GIVEN REQUEST — Print the part of the letter below starting with "And how watching" and going on through "no one’s watching.", word for word.

READING PASSAGE —
The Gift in the Gap - Letter 001
- Deutina Idisi
- Jul 21, 2025
- 4 min read
Updated: Jul 30, 2025
🪘 “Wisdom does not come overnight.” — Somali Proverb

Dear Daughter,
There are moments in life when everything around you remains the same — but something within you quietly shifts.
Last week, I found myself in that very space. I had scheduled a catch-up with a woman I deeply admire. We’d worked together before, and I had tucked her in my mind as someone I’d love to have as a mentor. In the days leading up to our call, I drafted the perfect business-friendly agenda. Polished points. Strategic phrasing. Camouflaged vulnerability. I wanted to ask for help without really asking for help.
But when she appeared on the screen — tall, elegant, full of life — all my carefully rehearsed lines fell away. She offered to buy me a coffee, joked about how people who don’t drink coffee and don’t drink wine are beyond her understanding. We laughed, and for a moment, I felt like I could exhale. Like I could show up as me.
And somehow, she saw me. Not just the high-performing, clarity-obsessed version of me. She saw the tired, restless parts, the parts wondering if I’m moving fast enough — or at all
I told her how I’ve been stuck.
How I see the changes that could be made in my team, but I don’t feel empowered to act.
How it feels like my pace is faster than the system I’m inside.
How the hunger to grow sometimes turns into a quiet ache when progress is slow.
And how watching peers rise to director roles or run million-dollar companies makes me feel like I’ve been left behind.
She looked at me deeply and gently, and said words I didn’t even know I needed:
“The slowness is testing your resilience. And that’s a gift.”
She reminded me of one of my life metaphors: Life is a marathon, not a sprint. The pressure I feel isn’t punishment — it’s preparation. Because this? This is the gift in the gap. The grace that grows when no one’s watching.
The resilience I’m quietly building now is the very thing others might need to lean on later.
“Some people will rise fast but fall harder. You’ll have depth, not just height,” she said.
She reminded me that resilience is not glamorous. It’s the trait that grows in silence, in the waiting, in the mundane. It’s not celebrated on LinkedIn or praised in meetings — but it’s what keeps us standing when storms come.
And that’s what struck me most:
Sometimes the most extraordinary thing we can do is live well in the ordinary.
We think transformation comes in the form of big announcements, career shifts, and public wins. But real transformation? It often happens while making coffee, while rewriting a strategy no one will notice, while choosing joy in a slow system, while deciding to still show up with excellence even when the spotlight isn’t there.
Scripture reminds us of this, too:
"Do not despise these small beginnings, for the Lord rejoices to see the work begin."— Zechariah 4:10 (NLT)

MATERIAL —
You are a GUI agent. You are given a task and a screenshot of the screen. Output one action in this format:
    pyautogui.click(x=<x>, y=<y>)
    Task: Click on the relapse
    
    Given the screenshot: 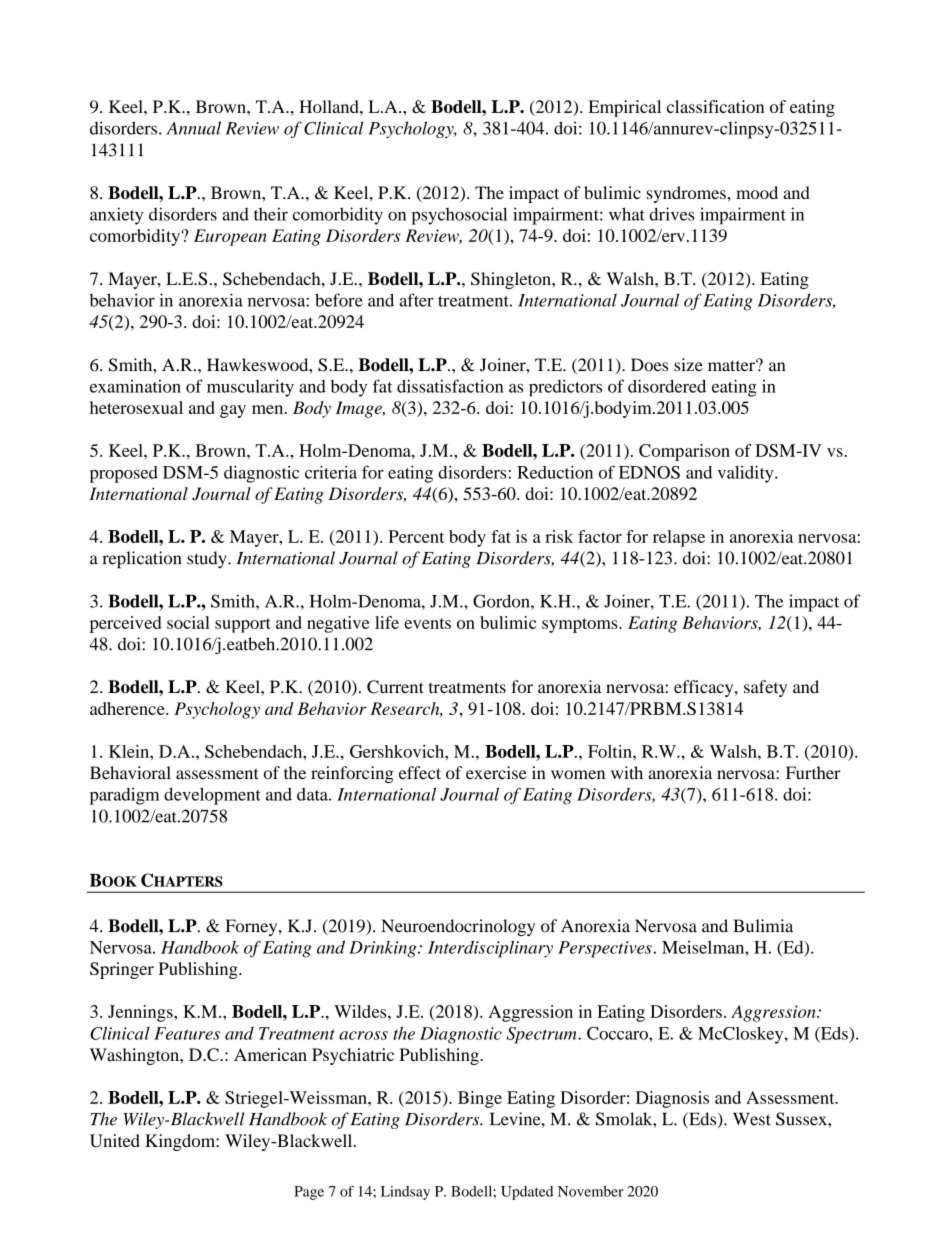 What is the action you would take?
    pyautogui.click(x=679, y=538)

* * *

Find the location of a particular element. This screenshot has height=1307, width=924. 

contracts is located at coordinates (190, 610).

RESULT —
And how watching peers rise to director roles or run million-dollar companies makes me feel like I’ve been left behind.
She looked at me deeply and gently, and said words I didn’t even know I needed:
“The slowness is testing your resilience. And that’s a gift.”
She reminded me of one of my life metaphors: Life is a marathon, not a sprint. The pressure I feel isn’t punishment — it’s preparation. Because this? This is the gift in the gap. The grace that grows when no one’s watching.